When you are away from home, you may need to access your machine through an SSH (or telnet, if you are still using it) client. The client machine will often be public and not administered by you, so you can't trust it. Who warrants you that it does not contain any key sniffer that can capture your password?

In this situation, you can still log in by using a one time password (OTP). These passwords let you log in your machine only once, so even if somebody else is able to sniff it, it won't be of any use to them. The disadvantage is that you have to carry a list of valid OTP passwords and be sure that nobody can see them until they have been used.

There are many OTP systems; the one I'm using is skey, which comes with the default NetBSD installation - on other systems, check if it is included or install it from the packages system.
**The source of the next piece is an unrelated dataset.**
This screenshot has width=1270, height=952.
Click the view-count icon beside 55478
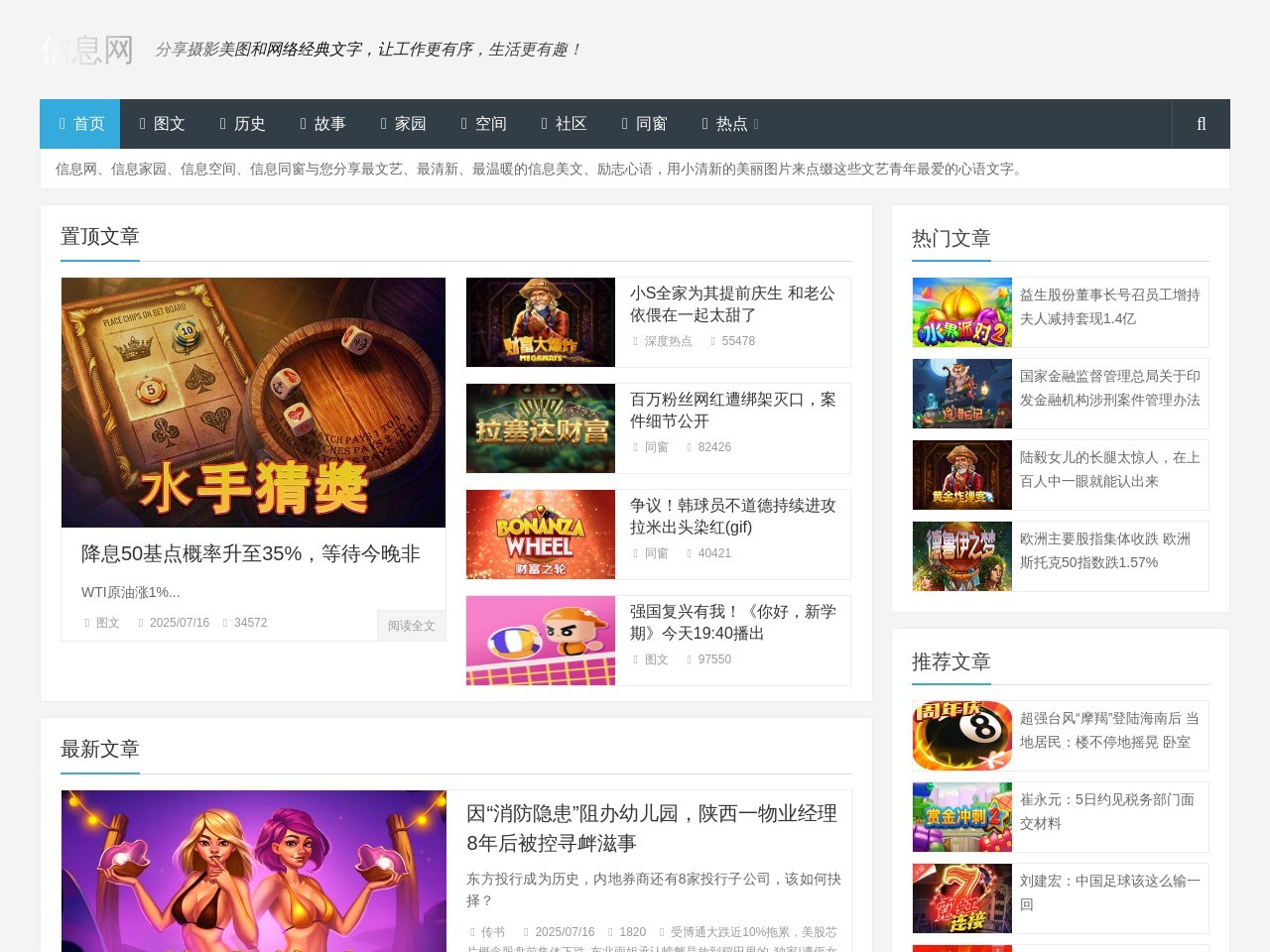(x=713, y=340)
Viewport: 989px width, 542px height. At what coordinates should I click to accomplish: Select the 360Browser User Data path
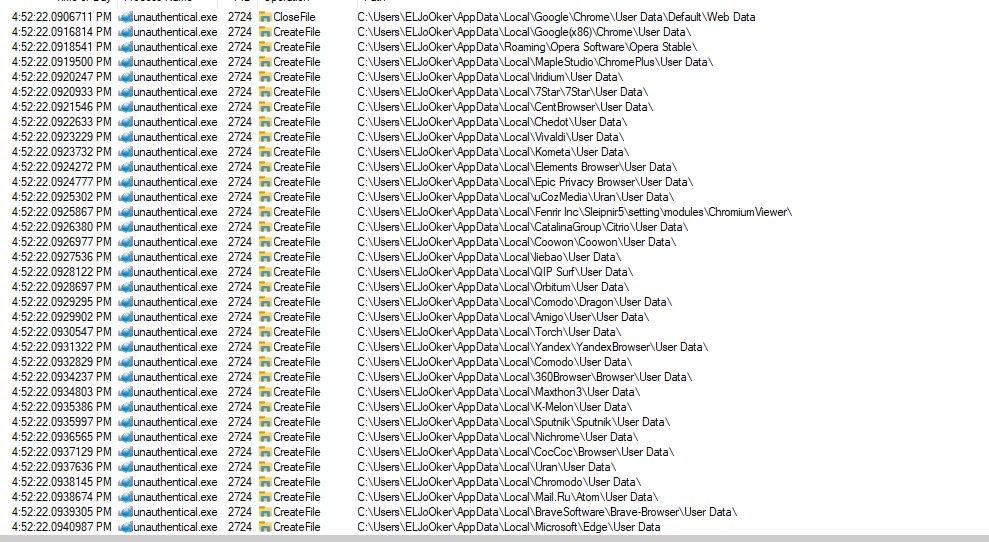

Furthermore, it is well integrated with SSH, so its setup is painless.

Start by enabling OTP passwords for you account, issuing skeyinit from the command line. It will ask you your account's password and a passphrase: the first one is used to authenticate you and the second one is used to generate the OTP sequence. Once introduced, the program will let you know the actual sequence number and an identifier for your keys. Be sure to store take note of the identifier, as you will need it to generate further keys (if you are unsure, just store the entire output of the program). Furthermore, it will also let you know your first OTP.

But one OTP is not enough, specially when you are away (since you can't generate more from there). So, run the skey program, which takes two arguments: the sequence number and the key identifier you stored above. Additionally, pass it the -n 10 parameter to generate 10 OTPs (replace the number with the amount you want). Then, take note of all listed passwords in a paper and store them in your wallet.

Now you can safely log into your system 10 times. If you need more passwords, you can generate them with another call to skey, replacing the sequence number with the next one.

Edit (18:37): In fact, you don't need to remember the identifier printed by skeyinit; simply running skeyinfo at any time will tell you your next OTP sequence and identifier. Sorry for the confusion, but I was posting from a computer that didn't have these utilities and I couldn't verify it.